Begin kleinschalig en evt. tijdelijk. Maar begin vooral asap met de uitvoering/realisatie van ideeën. Bewoners, maar ook ondernemers, stedelijke diensten, ... Grote dromen kunnen meestal omgezet worden in concrete, kleine interventies. Vaak prototypes. Je kan heel goedkoop en snel bepaalde diensten of producten gaan uittesten. Meestal zijn er overal wel ergens de nodige middelen te vinden.

Belangrijk is om alles goed te observeren; welke interactie levert een experiment op. Ontstaat er een conflict? Hoe? En let vooral op wie ook interesse en goesting toont, identificeer de medestanders.

 

Stap 6: Leer en ontwikkel samen door

We beschouwen de wijk als een veilige, dynamische en coöperatieve leeromgeving waar vrij geëxperimenteerd en ervaringsgericht geleerd kan worden. Bij coöperatief leren gaat het om de samenwerking tussen de sterkere en de zwakkere. Dit wordt gestimuleerd door coöperatieve werkvormen, waarbij in heterogene groepjes gewerkt wordt. De deelnemers discussiëren samen, ze geven elkaar uitleg en informatie en vullen elkaar aan. Zij zoeken samen naar een oplossing en helpen elkaar.

----------------------------------------

## DOELEN
a. In welk soort groepjes wordt er volgens de brontekst over experimenteren in de wijk gewerkt bij coöperatieve werkvormen?
b. Zet de brontekst over experimenteren in de wijk voort vanaf de laatste zin.

## GETOONDE GEGEVENS
----------------------------------------

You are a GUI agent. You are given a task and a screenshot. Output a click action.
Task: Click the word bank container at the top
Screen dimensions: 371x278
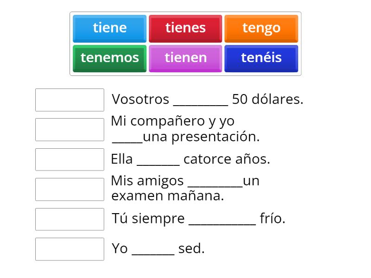click(x=186, y=43)
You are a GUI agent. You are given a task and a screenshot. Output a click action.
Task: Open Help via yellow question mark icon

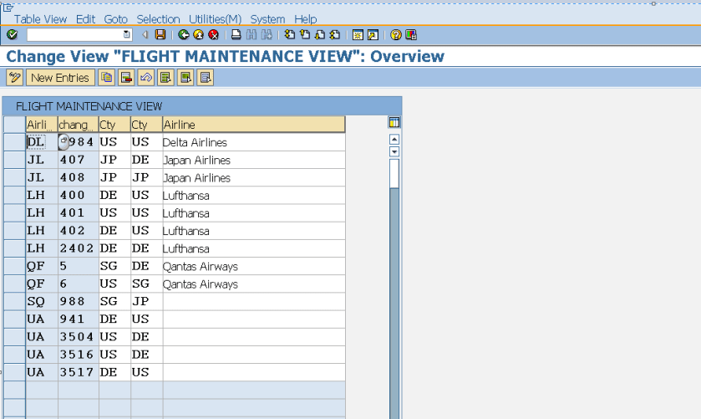pos(396,35)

----------------------------------------

## ANTWOORDEN
a. In heterogene groepjes.

b.
We vinden het cruciaal op verschillende niveaus en bij de verschillende fasen te leren van het proces en van elkaar. We willen ruimte inbouwen om bijkomend na te denken over welke nieuwe ontwikkelingen we nodig hebben om dit concrete, eerste proces van wijkontwikkeling vooruit te helpen. Na de eerste generatie experimenten volgen meestal logische vervolgprocessen. Heel vaak kan je dat op voorhand niet vast leggen.   

Mislukken kan in een experiment nooit, tenzij je niets bijleert.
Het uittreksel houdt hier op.